Senin, 12 Februari 2018

DEFINISI DAN CONTOH KAIDAH FIKIH





DEFINISI KAIDAH FIKIH (QÂ’IDAH FIQHIYYAH)
Kata-kata yang dibentuk dari huruf dasar ق – ع – د tidak pernah lepas dari makna ‘tetap’ dan kokoh[1].
Qâ’idah (الْقَاعِدَةُ) secara bahasa artinya pondasi, yang di atasnya sesuatu dibangun; baik secara fisik seperti qa’idah (pondasi) rumah maupun maknawi seperti qa’idah(pondasi)  agama[2].
Bentuk jamak dari qâ’idah adalah Qawâ’id (الْقَوَاعِدُ)[3].

Para ulama berbeda-beda saat menerangkan definisi Qâ’idah Fiqhiyyah. Akan tetapi definisi-definisi yang mereka sebut substansinya sama saja, yang lebih kurang adalah:

حُكْمٌ كٌلِّيٌّ يَنْطَبِقُ عَلَى جَمِيْعِ جُزْئِيَّاتِهِ أَوْ أَكْثَرِهَا لِتُعْرَفَ أَحْكَامُهَا مِنْهَ
“Hukum universal, yang berlaku atas semua atau mayoritas obyeknya, untuk mengetahui hukum-hukum mereka (obyek-obyek) dengannya (hukum universal) itu”[4].

CONTOH KAIDAH FIKIH
1. الْأُمُوْرُ بِمَقَاصِدِهَا artinya: segala perkara tergantung tujuannya
2. الْعَادَةُ مُحَكَّمَةٌ artinya: adat jadi hukum
3. الْأَصْلُ فِي الْأَشْيَاءِ الْإِبَاحَةُ artinya: asal segala sesuatu itu boleh
4. الضَّرَرُ لَا يُزَالُ بِمِثْلِهِ artinya: madharat (bahaya) tidak boleh ditolak dengan bahaya yang semisal
5. الضَّرُوْرَاتُ تُبِيْحُ الْمَحْظُوْرَاتِ artinya: hal-hal darurat membolehkan larangan
6. مَا حَرُمَ أَخْذُهُ حَرُمَ إِعْطَاؤُهُ artinya: sesuatu yang haram diambil, berarti haram diberikan
7. الْعِبْرَةُ لِلْغَالِبِ الشَّائِعِ لَا لِلنَّادِرِ artinya: yang jadi pegangan adalah yang biasa dan sering terjadi, bukan yang jarang.

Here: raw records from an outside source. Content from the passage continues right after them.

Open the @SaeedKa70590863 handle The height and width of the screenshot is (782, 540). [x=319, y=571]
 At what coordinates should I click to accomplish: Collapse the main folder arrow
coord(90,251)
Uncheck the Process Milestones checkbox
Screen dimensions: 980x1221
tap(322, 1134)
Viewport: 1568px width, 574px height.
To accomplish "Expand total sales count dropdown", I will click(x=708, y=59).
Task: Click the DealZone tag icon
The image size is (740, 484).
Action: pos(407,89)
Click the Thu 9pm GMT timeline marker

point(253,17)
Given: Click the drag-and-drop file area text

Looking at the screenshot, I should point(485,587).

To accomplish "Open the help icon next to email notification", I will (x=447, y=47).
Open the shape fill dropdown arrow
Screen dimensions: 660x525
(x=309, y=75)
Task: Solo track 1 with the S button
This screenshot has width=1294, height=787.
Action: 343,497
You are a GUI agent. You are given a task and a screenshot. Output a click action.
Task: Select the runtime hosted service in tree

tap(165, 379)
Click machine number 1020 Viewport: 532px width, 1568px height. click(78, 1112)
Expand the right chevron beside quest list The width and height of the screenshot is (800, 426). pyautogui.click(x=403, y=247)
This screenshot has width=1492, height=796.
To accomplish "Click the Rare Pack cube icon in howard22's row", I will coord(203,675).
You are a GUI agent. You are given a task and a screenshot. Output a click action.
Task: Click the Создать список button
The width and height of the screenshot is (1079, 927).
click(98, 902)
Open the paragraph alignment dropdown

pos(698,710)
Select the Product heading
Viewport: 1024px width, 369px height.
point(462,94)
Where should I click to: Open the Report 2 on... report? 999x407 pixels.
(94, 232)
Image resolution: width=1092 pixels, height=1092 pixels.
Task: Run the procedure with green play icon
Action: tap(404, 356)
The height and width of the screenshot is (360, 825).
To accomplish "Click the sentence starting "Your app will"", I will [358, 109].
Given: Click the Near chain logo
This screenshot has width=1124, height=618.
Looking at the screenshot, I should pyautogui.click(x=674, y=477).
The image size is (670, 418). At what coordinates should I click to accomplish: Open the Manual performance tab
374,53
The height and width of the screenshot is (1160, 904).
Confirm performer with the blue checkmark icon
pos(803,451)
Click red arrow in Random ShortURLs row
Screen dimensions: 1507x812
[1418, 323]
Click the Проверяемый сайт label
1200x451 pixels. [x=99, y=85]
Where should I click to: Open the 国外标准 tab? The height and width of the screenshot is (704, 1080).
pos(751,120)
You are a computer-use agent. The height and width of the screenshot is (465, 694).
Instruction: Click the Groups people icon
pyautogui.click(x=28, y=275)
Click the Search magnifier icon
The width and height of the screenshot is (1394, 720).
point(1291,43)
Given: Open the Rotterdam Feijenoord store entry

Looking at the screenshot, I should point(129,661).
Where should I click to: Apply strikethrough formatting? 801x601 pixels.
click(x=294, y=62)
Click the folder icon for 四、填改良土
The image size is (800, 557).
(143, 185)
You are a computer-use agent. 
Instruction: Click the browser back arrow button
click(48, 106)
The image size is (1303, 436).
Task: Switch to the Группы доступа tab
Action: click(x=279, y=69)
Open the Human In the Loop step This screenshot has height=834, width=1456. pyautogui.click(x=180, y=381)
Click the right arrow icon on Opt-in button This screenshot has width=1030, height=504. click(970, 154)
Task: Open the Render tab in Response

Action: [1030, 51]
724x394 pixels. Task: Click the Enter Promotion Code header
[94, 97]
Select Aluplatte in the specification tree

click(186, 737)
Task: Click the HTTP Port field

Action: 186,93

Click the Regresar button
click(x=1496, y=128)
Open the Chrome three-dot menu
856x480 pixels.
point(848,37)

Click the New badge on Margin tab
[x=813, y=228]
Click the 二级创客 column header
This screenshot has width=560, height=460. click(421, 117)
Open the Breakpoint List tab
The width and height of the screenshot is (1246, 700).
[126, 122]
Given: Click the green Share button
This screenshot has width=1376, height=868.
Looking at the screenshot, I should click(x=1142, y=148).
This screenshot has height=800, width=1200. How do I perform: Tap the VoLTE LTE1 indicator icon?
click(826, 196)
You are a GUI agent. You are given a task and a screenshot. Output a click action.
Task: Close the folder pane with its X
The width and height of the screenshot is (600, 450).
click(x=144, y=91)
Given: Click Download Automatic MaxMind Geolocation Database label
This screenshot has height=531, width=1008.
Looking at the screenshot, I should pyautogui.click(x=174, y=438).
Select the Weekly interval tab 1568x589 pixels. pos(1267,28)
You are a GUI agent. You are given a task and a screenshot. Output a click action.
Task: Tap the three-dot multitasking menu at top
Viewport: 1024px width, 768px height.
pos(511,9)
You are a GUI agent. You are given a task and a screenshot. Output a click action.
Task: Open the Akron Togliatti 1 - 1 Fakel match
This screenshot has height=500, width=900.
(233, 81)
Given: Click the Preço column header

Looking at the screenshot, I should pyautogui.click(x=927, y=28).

Misalnya dalam kaidah kelima (hal-hal darurat membolehkan larangan), kaidah ini membolehkan:
- Makan dan minum hal yang diharamkan jika khawatir akan keselamatan nyawa
- Berbohong dibolehkan untuk menyelamatkan nyawa seseorang
- Membicarakan cela seorang rawi hadits dibolehkan, asalkan hanya membahas cela yang terkait dengan periwayatan hadits.

Bayangkan, hanya dengan kalimat-kalimat singkat (baca: kaidah fikih) di atas, Anda sudah menguasai banyak sekali hukum-hukum fikih. Menarik kan?

Bahan Bacaan:
- Al Mufassal fi al Qawa’id al Fiqhiyyah karya Ya’qub bin ‘Abdulwahhab al Bahusain, cet. II tahun 1432 H (2011 M), Dar at Tadmuriyyah, Riyadh
- Al Qawâ’id al Fiqhiyyah karya ‘Abdul’aziz ‘Azzam, cet. tahun 1426 H (2005 M), Dar al Hadits, Kairo
- Al Wajîz fi Syarh al Qawâ’id al Fiqhiyyah fi asy Syarî’ah al Islâmiyyah karya ‘Abdulkarim Zaidan, cet. I tahun 1422 H (2001 M), Muassasah ar Risalah, Beirut.


[1]Al Mufassal fi al Qawâ’id al Fiqhiyyah karya Ya’qub bin ‘Abdulwahhab al Bahusain, hal. 23.
[2]Al Qawâ’id al Fiqhiyyah karya ‘Abdul’aziz ‘Azzam, hal. 11.
[3]Al Qawâ’id al Fiqhiyyah karya ‘Abdul’aziz ‘Azzam, hal. 11.
[4]Al Wajîz fi Syarh al Qawâ’id al Fiqhiyyah fi asy Syarî’ah al Islâmiyyah karya ‘Abdulkarim Zaidan, hal. 7.